Question about the concat_all_gather function

Haochen-Wang409 / U2PL

[CVPR'22 & IJCV'24] Semi-Supervised Semantic Segmentation Using Unreliable Pseudo-Labels & Using Unreliable Pseudo-Labels for Label-Efficient Semantic Segmentation

Apache License 2.0

437 stars 61 forks source link

Question about the concat_all_gather function #138

Closed Hugo-cell111 closed 1 year ago

Hugo-cell111 commented 1 year ago

Hi! In your code the function "concat_all_gather" is only used in enqueue_and_dequeue function, and the function is processed on CPU. I have 3 questions: 1) why are the prototypes not gathered by using this function? I think the prototype should remain same cross GPUs; 2) when do we need to use this function? 3) why is the keys detached and transfered to CPU before gathering (code link is here ? Thanks!

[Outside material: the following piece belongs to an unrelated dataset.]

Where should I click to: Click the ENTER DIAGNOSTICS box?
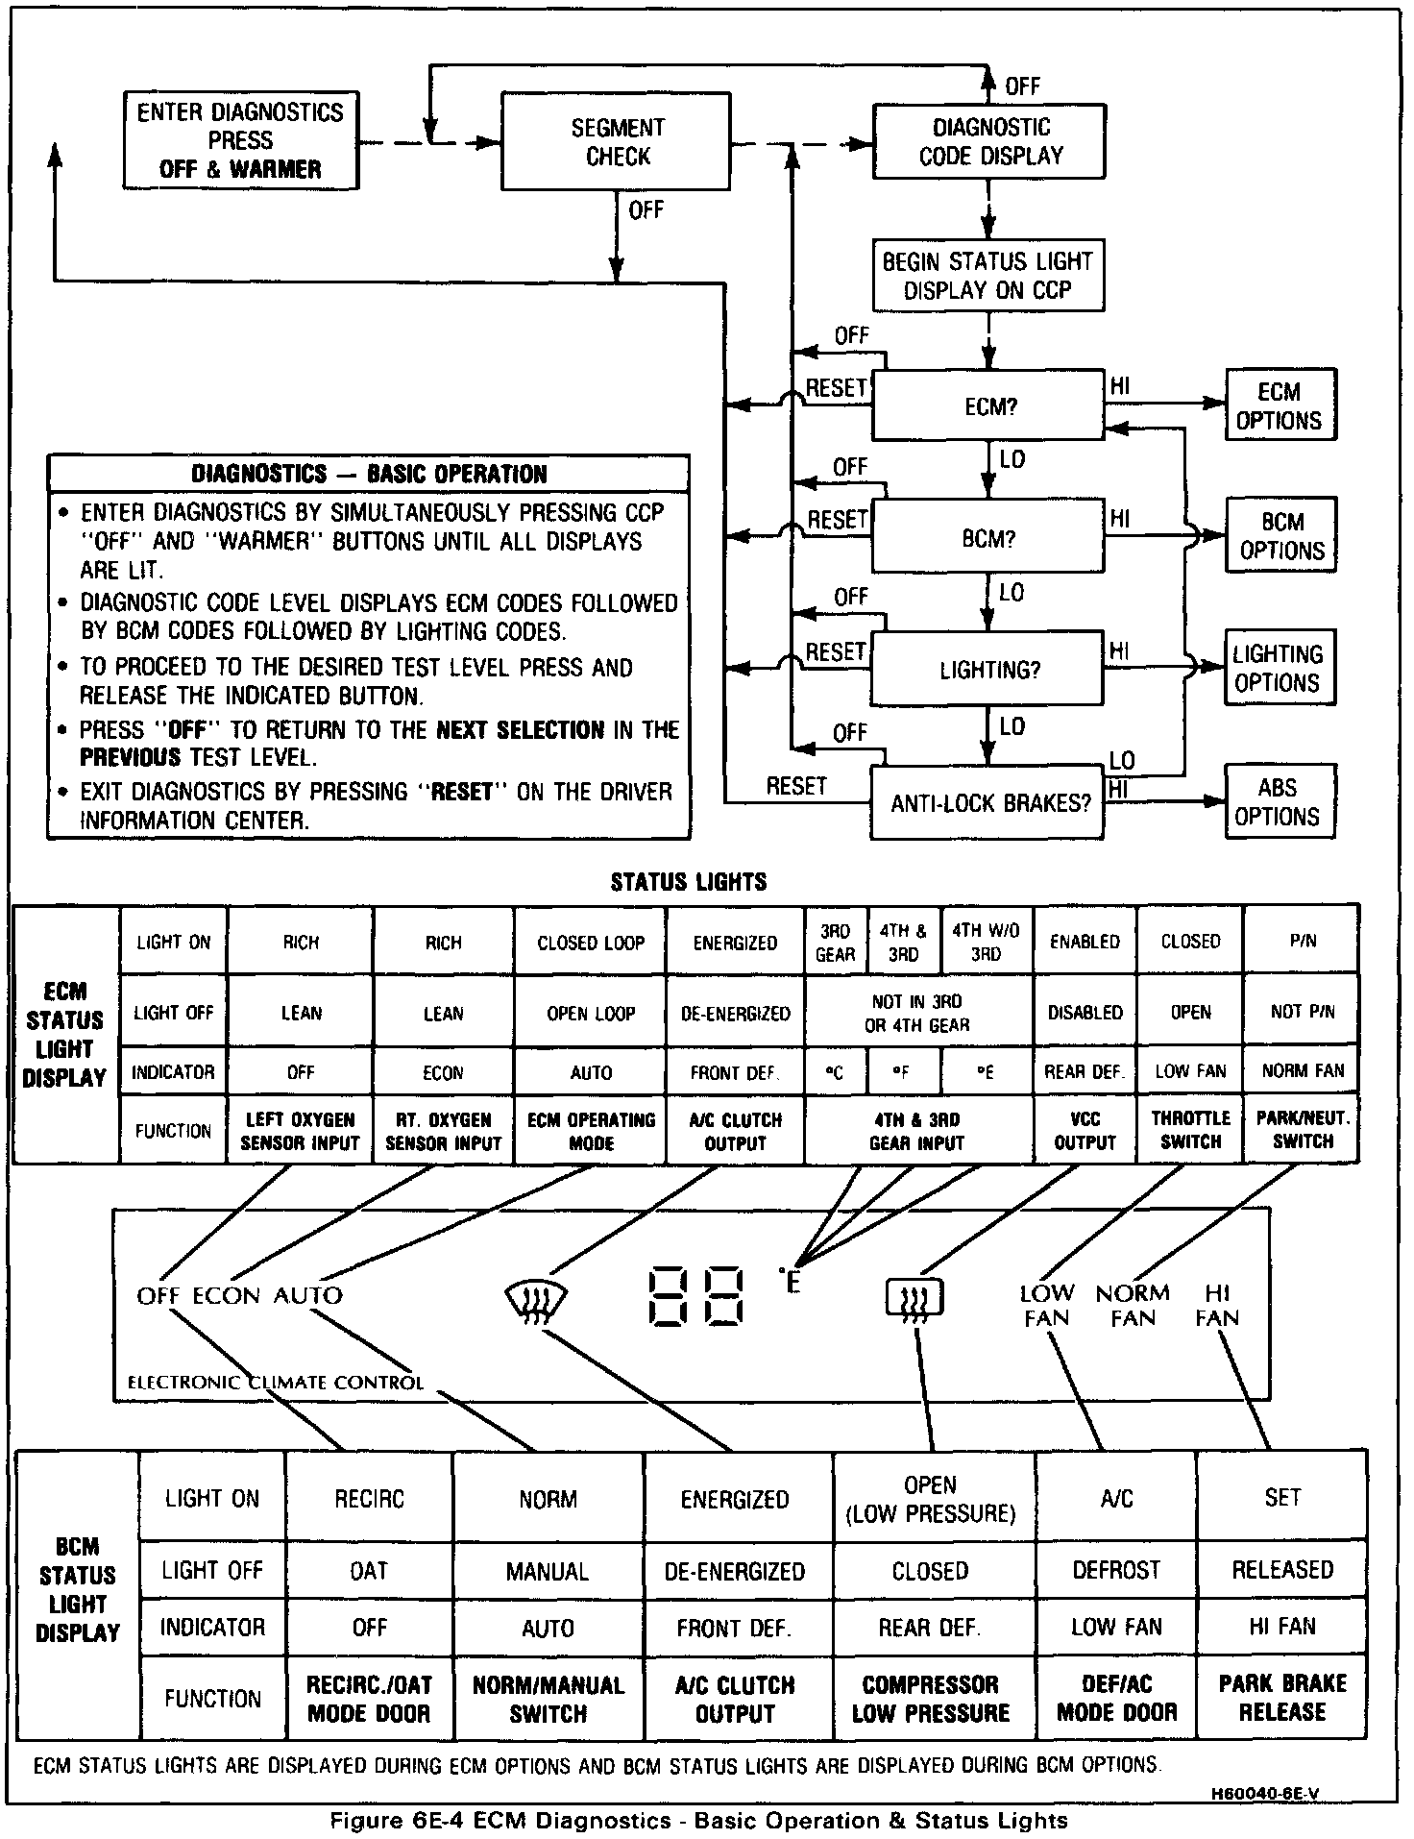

Haochen-Wang409 commented 1 year ago

Taking the vanilla cross-entropy loss as an example. When we are computing the objective across GPUs, it is not necessarily to ensure that the segmentation logits remain the same. For the same reason, prototypes are not necessarily the same across GPUs, as are queries and their negative keys.
The queue that stores all negative keys should be the same across GPUs, and thus this function is needed.
All negative keys are expected to be detached from the gradient.